START DATA EXTRACTS

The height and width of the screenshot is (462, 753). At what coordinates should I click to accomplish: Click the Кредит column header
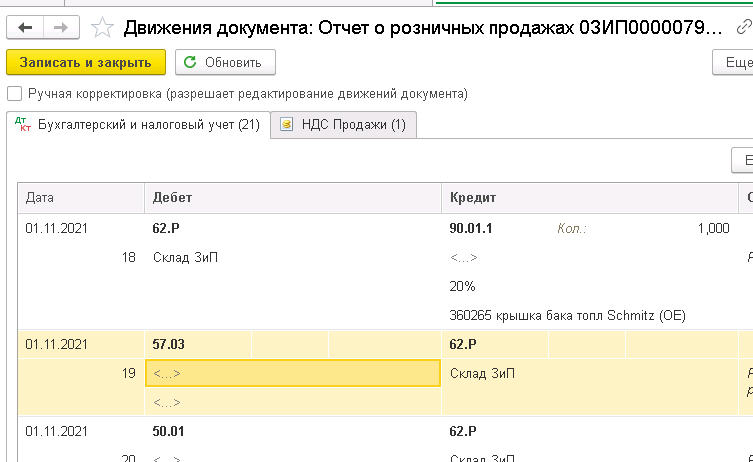(x=588, y=197)
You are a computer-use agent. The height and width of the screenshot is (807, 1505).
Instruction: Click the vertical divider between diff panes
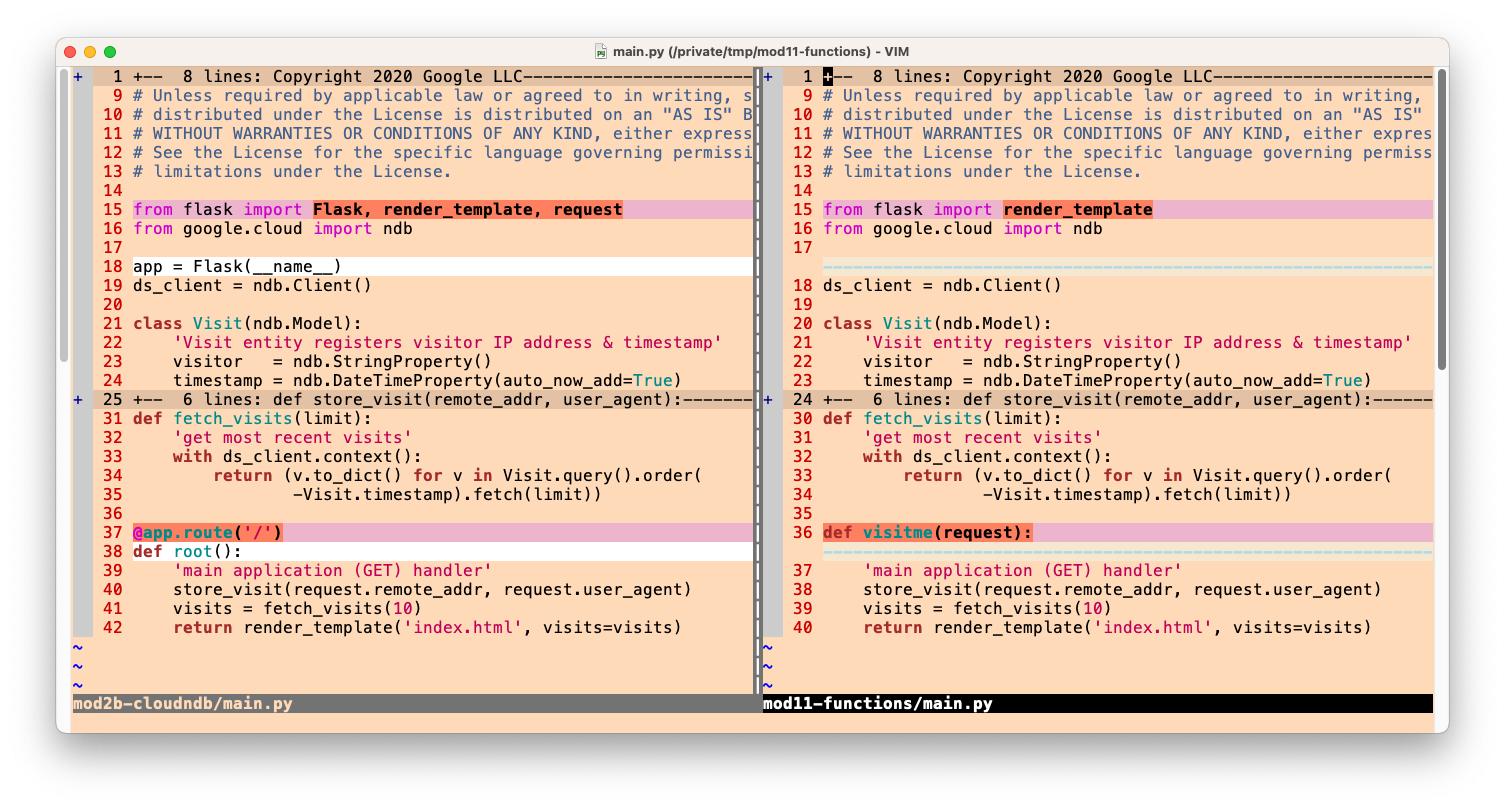(757, 380)
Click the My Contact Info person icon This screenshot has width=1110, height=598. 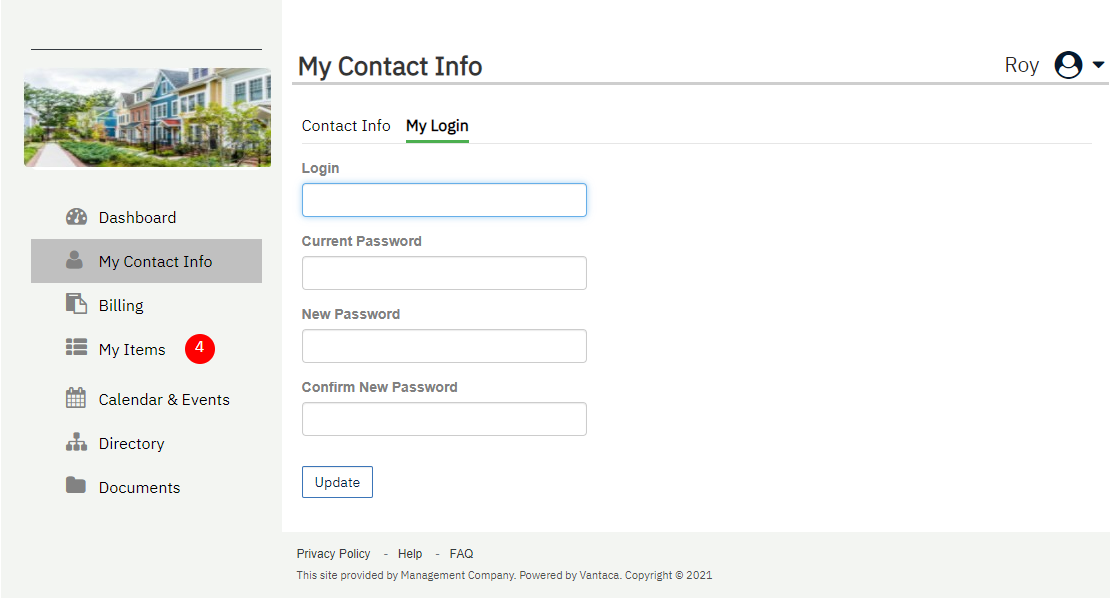coord(75,260)
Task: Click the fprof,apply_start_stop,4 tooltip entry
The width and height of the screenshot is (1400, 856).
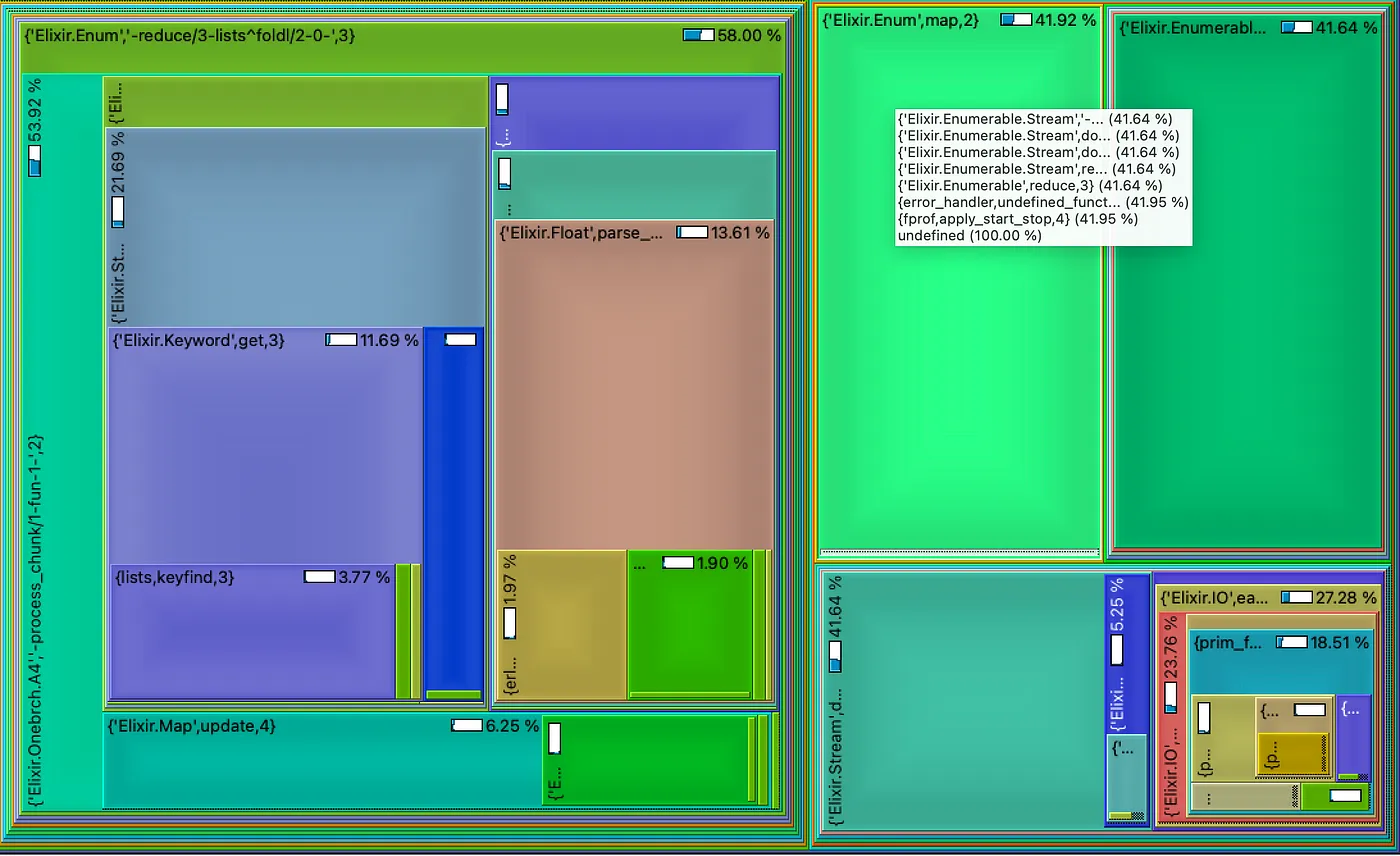Action: point(1017,219)
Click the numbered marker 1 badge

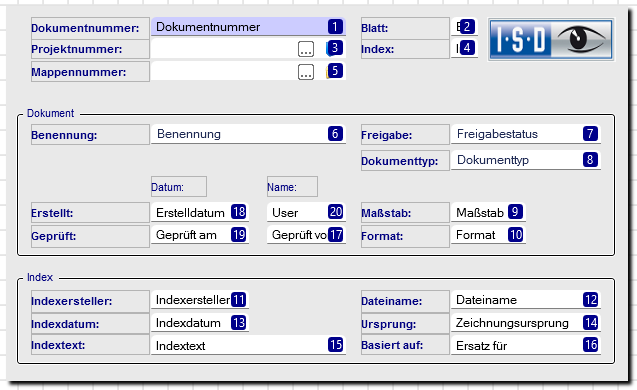tap(335, 27)
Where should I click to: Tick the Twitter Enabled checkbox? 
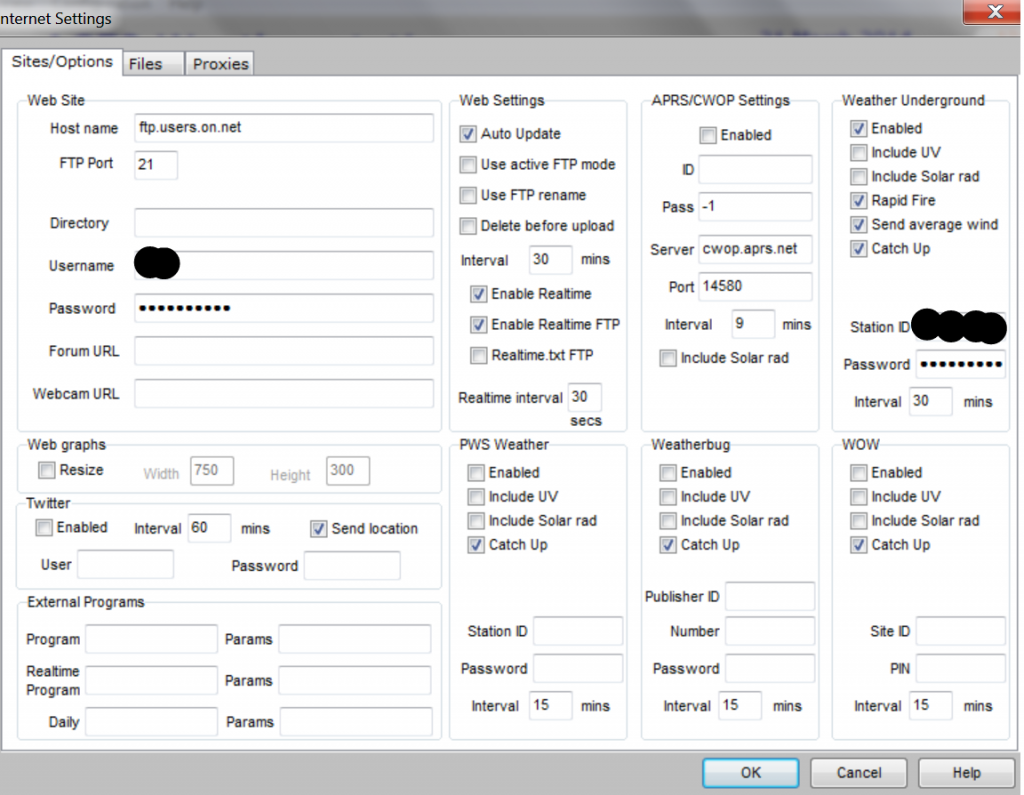point(44,527)
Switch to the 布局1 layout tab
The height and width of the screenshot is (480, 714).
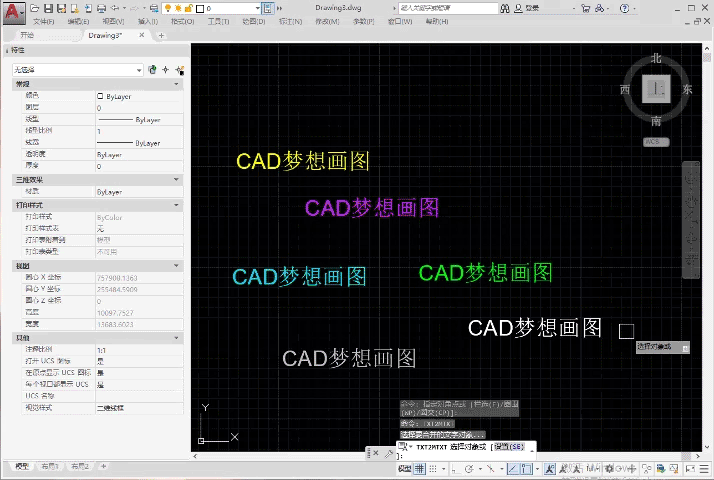click(50, 466)
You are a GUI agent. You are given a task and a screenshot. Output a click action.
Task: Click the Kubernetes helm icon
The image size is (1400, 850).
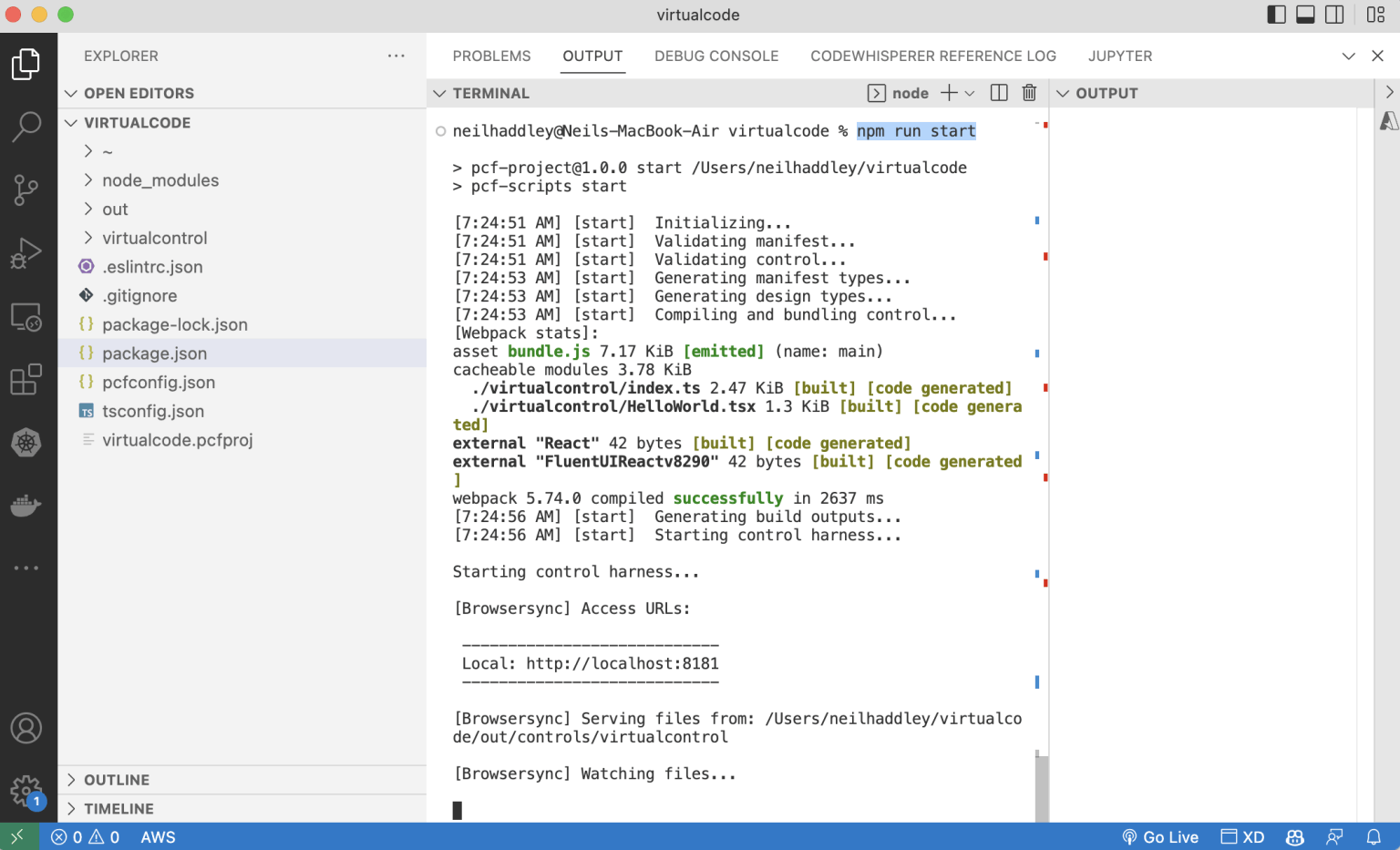pos(26,443)
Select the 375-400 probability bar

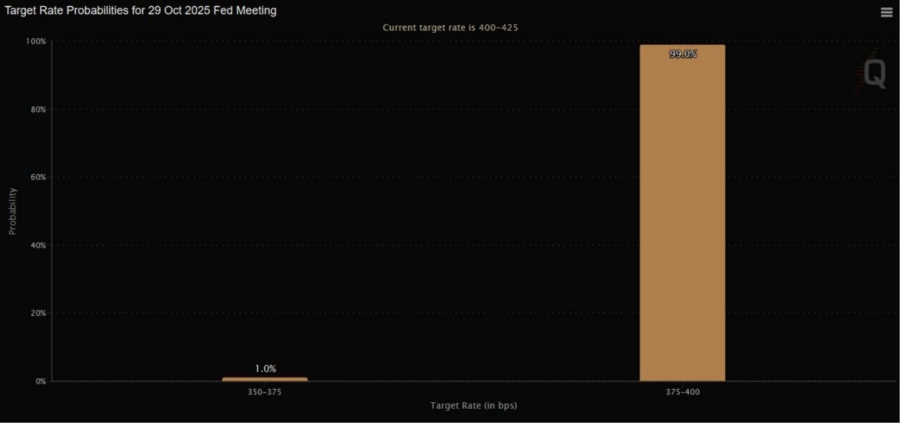(x=682, y=213)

END DATA EXTRACTS

[WHAT YOU ARE ASKED TO DO] Out of the preceding entries, pull every line containing the string "agent".

[OUTPUT OF THE TASK]
You are a computer-use agent. The height and width of the screenshot is (807, 1505).
You are a GUI agent. You are given a task and a screenshot. Output a click action.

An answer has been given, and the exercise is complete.